俺は、何を彼に渡すことができるのだろうか。

「トヤマさんの症状はかなり厳しいですね…。最高でも、半年ほどかと」

お医者さんからの言葉を聞きながら、そう思っていた。もしかするとお医者さんは、俺が心ここにあらずな状態だったことに気づいていたのかもしれないけど、察しがよさそうな彼女は何も言わなかった。
暗い消毒液の匂いが充満する部屋のなかでぼんやりと広がる光の中心に、ポツンと寂しそうに存在するパソコンの画面。モニターいっぱいに映し出されたそれは、馬鹿な俺にでも分かるようにはっきりと終わりを示していた。
思わず、手を伸ばしてしまう。
諦めが悪いとくしゃりと笑ったアイツの顔が浮かんでは、すぅっと消えていった。

なあ、時を戻すことはもうできないのか。

いるわけのない神様とやらにそう語りかける。この際、別に誰でもよかった。天使でも、悪魔でも、誰でもなんでもいい。なにか超人的な力を持ってる奴なら。
真っ暗な目の前に差し出される手があるのなら、誰の手でも掴める気分だった。俺の問いかけに答えてくれるやつなら、誰でも。
でも、現実は残酷なもので。当たり前だけど、俺に答えをくれる奴なんていなくて、俺は静かに泣いた。
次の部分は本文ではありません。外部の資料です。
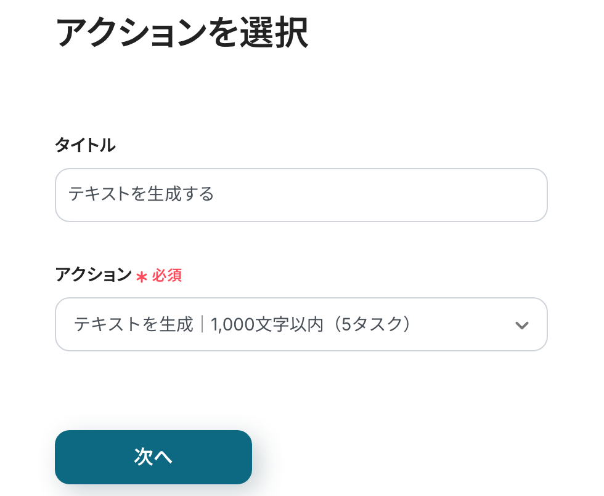Click the vertical bar separator in the dropdown value
This screenshot has width=604, height=496.
[x=202, y=324]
ボロボロと涙を溢し、泣き崩れる俺の背中をその医者はただ無言で擦った。そのうち獣みたいな唸り声が聞こえ始めて、どこから聞こえてるのかと思ったけれど、正体は俺だった。汚いなって思っても、止められそうにない。背中を撫でるその優しさが母親に似ていて、より俺の嗚咽が部屋に響く時間は長引いた。